Try it
Please restate the records that follow word for word, omitting any images.

Stored dataset items:

━━━

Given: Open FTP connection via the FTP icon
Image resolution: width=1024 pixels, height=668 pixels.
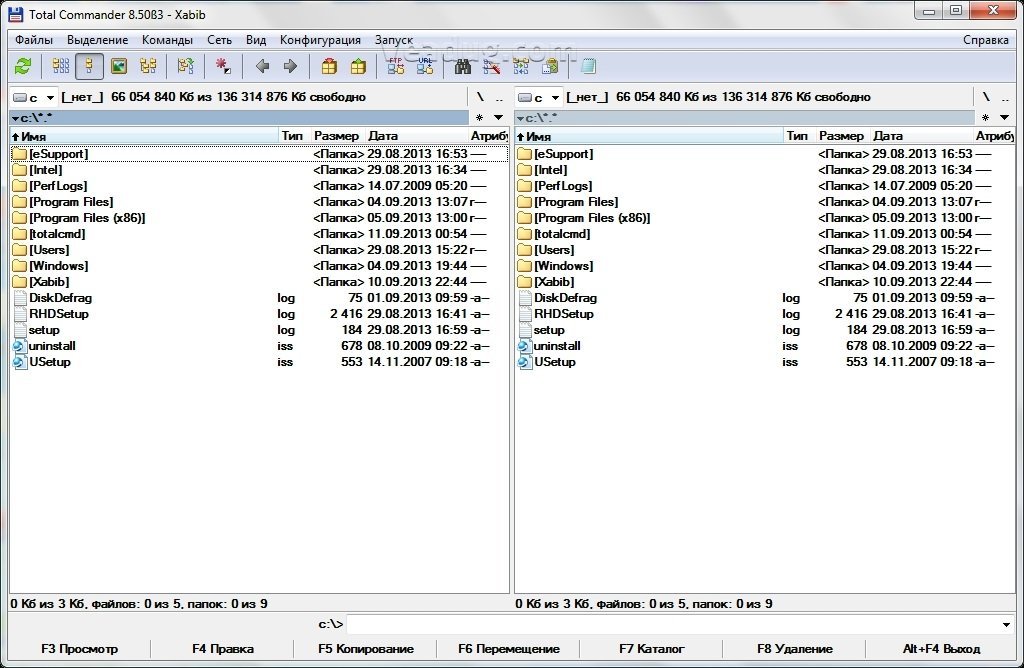Looking at the screenshot, I should tap(396, 67).
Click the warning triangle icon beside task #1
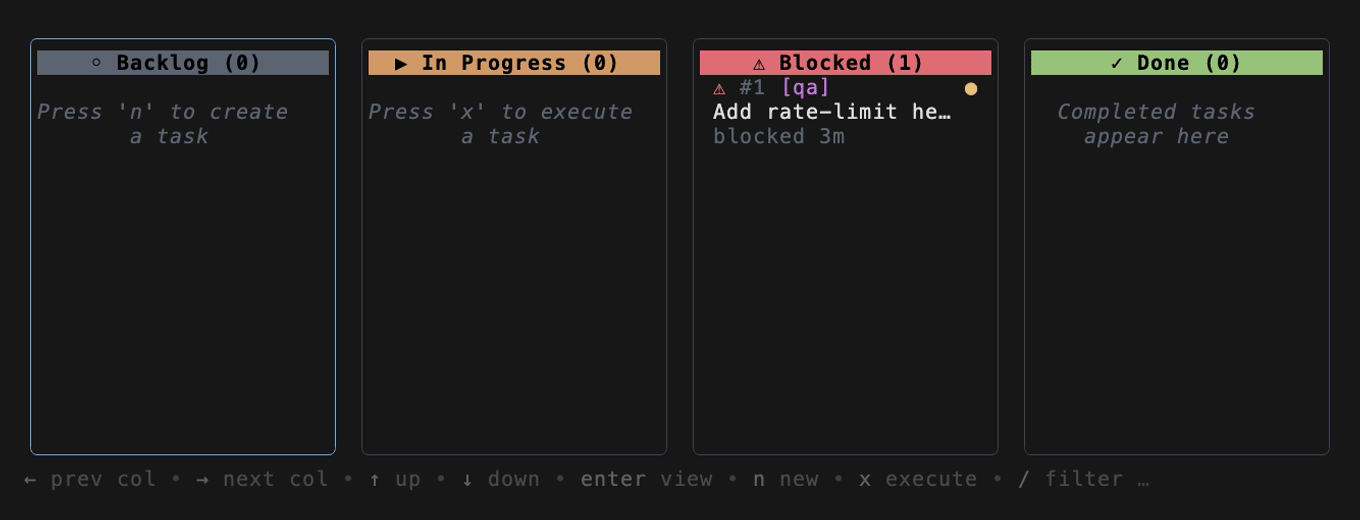The image size is (1360, 520). pyautogui.click(x=719, y=89)
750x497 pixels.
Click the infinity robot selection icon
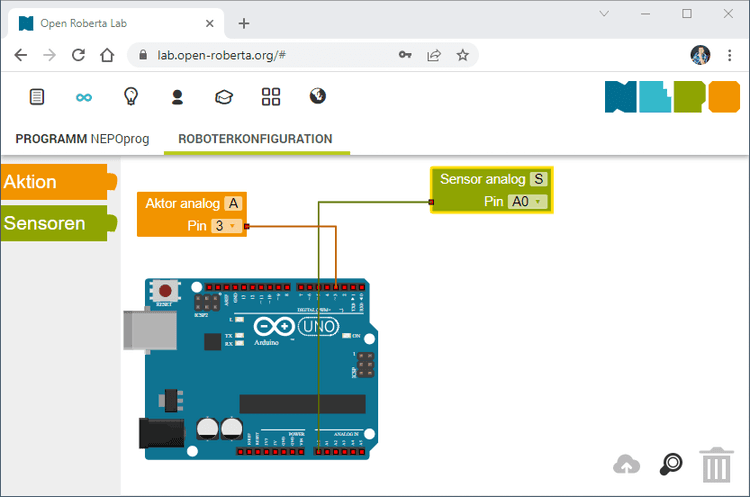coord(84,97)
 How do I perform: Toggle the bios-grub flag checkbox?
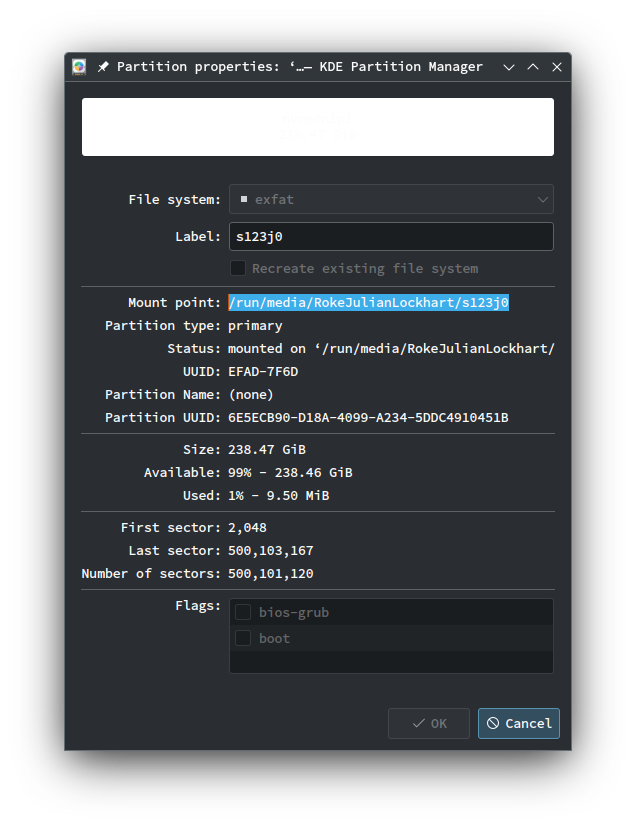(x=243, y=612)
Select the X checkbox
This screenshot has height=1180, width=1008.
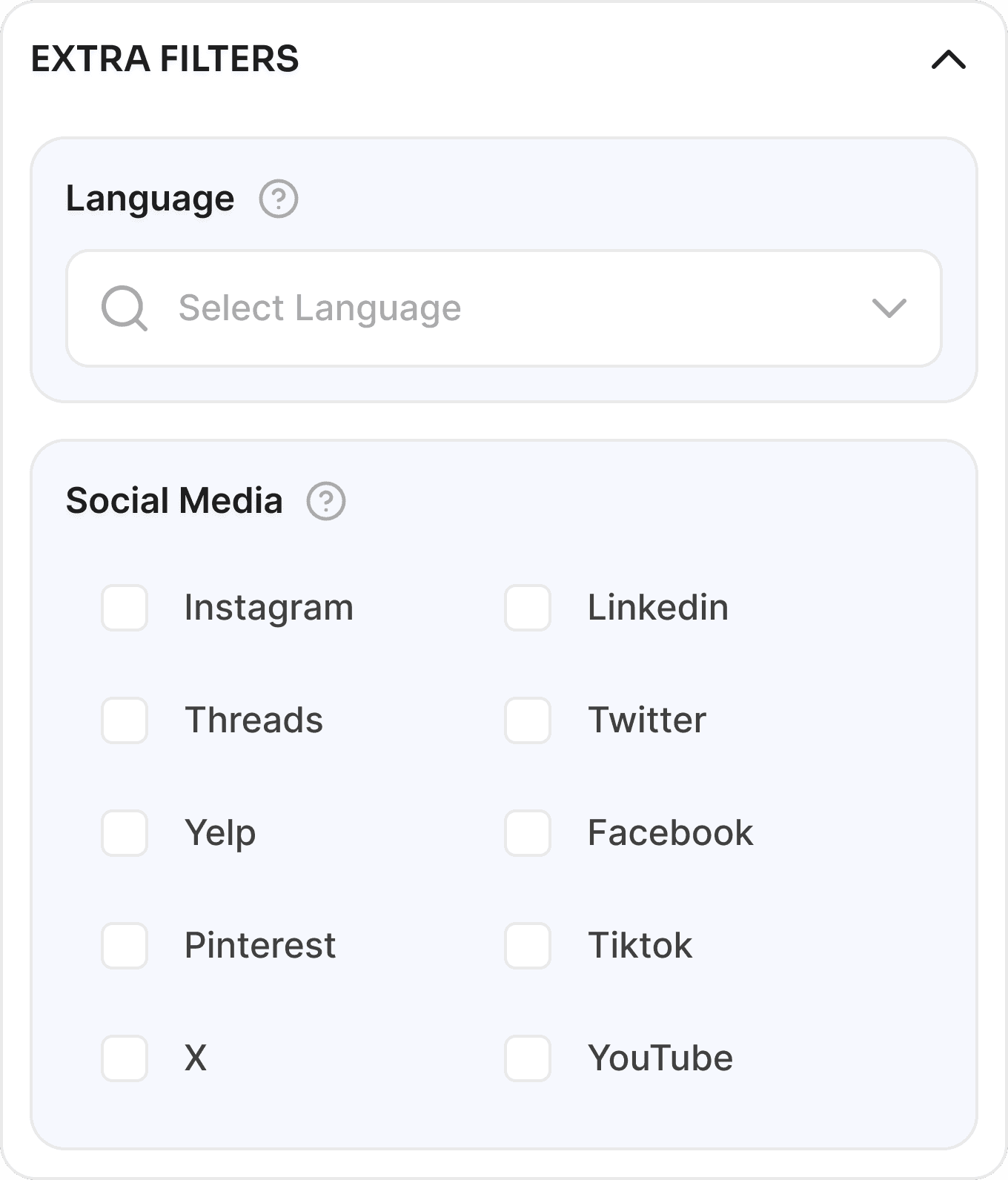[125, 1058]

━━━

Expected answer
Given: Open FTP connection via the FTP icon
Image resolution: width=1024 pixels, height=668 pixels.
Looking at the screenshot, I should tap(396, 67).
Click the warning triangle icon beside task #1
The image size is (1360, 520). pyautogui.click(x=719, y=89)
750x497 pixels.
Click the infinity robot selection icon
coord(84,97)
 How do I perform: Toggle the bios-grub flag checkbox?
(x=243, y=612)
Select the X checkbox
This screenshot has height=1180, width=1008.
[125, 1058]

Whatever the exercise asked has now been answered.